Kraemer Burns' attorneys have extensive experience representing large and small companies as well as individuals in insurance coverage litigation involving liability coverages, first party claims, professional malpractice, and errors and omissions claims. Additionally, the firm's attorneys have been regularly retained to review indemnification and insurance claims of contracts/agreements as well as consult with clients' brokers or insurance producers regarding the adequacy of clients' insurance coverages. The firm has also handled both the prosecution and defense of claims against insurance brokers and producers. One of the firm's attorneys is presently the Secretary of the Insurance Law Section of the New Jersey State Bar Association.
Among the firm's more interesting cases:
- Represented children of a parent with $3 million of life insurance coverage whose life insurance carriers initially disclaimed coverage under the suicide exclusion provisions of those policies. We were successful in having two of the three insurance companies reverse their disclaimer determination on their policies and obtained a substantial settlement from the third.
- Successfully represented a manufacturer of a flavors and fragrances company whose insurance company providing product liability coverage disclaimed coverage on the basis that the aerosol spray of a household cleaner that contained the client's fragrance was an environmental pollutant.
- Successfully represented several national and regional companies in environmental pollution cases which also involved insurance coverage claims against those clients' liability insurance companies both for denial of coverage under the pollution exclusion provisions of those policies as well as allocation of coverage issues for the years of coverage and levels of coverage.
- Successfully represented a seriously injured minor in claims against a surplus lines insurance carrier and brokers regarding failure to properly obtain coverage for dog bite injuries.

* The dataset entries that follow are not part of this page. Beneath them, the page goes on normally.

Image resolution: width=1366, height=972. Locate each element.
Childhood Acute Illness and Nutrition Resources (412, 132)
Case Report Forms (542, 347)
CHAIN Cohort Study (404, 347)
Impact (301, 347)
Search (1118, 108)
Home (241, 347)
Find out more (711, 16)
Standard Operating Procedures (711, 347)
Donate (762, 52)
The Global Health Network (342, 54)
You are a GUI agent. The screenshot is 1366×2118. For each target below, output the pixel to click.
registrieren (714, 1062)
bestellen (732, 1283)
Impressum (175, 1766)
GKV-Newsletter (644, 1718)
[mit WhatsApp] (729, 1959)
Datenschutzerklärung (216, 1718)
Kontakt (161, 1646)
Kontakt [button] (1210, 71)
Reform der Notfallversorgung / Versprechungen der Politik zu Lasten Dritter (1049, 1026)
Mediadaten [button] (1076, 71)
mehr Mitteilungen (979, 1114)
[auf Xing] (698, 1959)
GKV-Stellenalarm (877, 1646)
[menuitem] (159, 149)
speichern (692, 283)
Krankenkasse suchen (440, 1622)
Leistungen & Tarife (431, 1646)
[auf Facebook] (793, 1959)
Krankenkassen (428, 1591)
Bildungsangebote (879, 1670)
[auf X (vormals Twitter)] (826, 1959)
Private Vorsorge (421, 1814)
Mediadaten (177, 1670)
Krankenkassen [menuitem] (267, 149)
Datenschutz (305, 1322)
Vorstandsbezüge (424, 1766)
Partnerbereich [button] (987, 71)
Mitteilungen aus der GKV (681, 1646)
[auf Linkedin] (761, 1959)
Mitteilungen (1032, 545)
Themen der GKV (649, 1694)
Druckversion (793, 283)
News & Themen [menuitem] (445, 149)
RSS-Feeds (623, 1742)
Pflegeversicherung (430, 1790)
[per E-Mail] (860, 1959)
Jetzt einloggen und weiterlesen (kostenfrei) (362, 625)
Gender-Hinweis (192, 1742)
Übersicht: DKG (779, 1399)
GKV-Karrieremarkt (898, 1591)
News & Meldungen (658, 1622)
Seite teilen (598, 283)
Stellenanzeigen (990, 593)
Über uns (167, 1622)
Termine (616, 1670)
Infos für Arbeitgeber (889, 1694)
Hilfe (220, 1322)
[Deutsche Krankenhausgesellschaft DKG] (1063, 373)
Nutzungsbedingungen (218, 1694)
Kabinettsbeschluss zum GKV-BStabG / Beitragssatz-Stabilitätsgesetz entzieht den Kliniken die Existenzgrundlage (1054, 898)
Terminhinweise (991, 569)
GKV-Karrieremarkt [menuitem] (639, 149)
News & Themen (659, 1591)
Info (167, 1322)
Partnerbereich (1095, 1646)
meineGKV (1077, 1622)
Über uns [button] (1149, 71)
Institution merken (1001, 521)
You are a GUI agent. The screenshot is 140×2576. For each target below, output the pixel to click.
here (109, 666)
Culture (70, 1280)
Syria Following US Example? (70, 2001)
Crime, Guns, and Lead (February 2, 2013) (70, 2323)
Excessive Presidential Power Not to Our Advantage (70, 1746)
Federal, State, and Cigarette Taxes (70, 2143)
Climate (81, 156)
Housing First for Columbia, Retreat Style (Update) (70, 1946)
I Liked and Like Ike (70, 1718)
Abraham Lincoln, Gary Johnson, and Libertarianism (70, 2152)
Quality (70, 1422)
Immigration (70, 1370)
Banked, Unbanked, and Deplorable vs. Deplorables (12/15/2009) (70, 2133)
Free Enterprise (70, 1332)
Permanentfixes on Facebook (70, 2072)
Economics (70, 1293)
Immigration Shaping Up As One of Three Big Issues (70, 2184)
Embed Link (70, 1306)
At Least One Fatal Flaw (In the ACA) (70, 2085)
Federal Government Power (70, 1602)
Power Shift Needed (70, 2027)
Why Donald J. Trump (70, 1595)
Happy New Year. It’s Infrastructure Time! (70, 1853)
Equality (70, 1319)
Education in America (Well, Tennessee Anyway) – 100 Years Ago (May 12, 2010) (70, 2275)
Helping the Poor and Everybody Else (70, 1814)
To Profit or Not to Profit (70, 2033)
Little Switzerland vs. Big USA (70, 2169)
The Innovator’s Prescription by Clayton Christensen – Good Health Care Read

- Represented a well know chemical manufacturer whose employee at one of its terminals opened a valve from an acid tank while a trucker was holding the hose above himself while standing on top of his tank truck. The trucker was doused with acid and severely burned. Our self-insured client assumed that liability was clear and that damages would be substantial. Given the firms knowledge of insurance policy language we correctly assumed that the trucker's liability insurance policy would provide coverage to our client under the "loading and unloading" clause. We were able to persuade the trucker's insurance carrier to undertake the defense and pay the claim.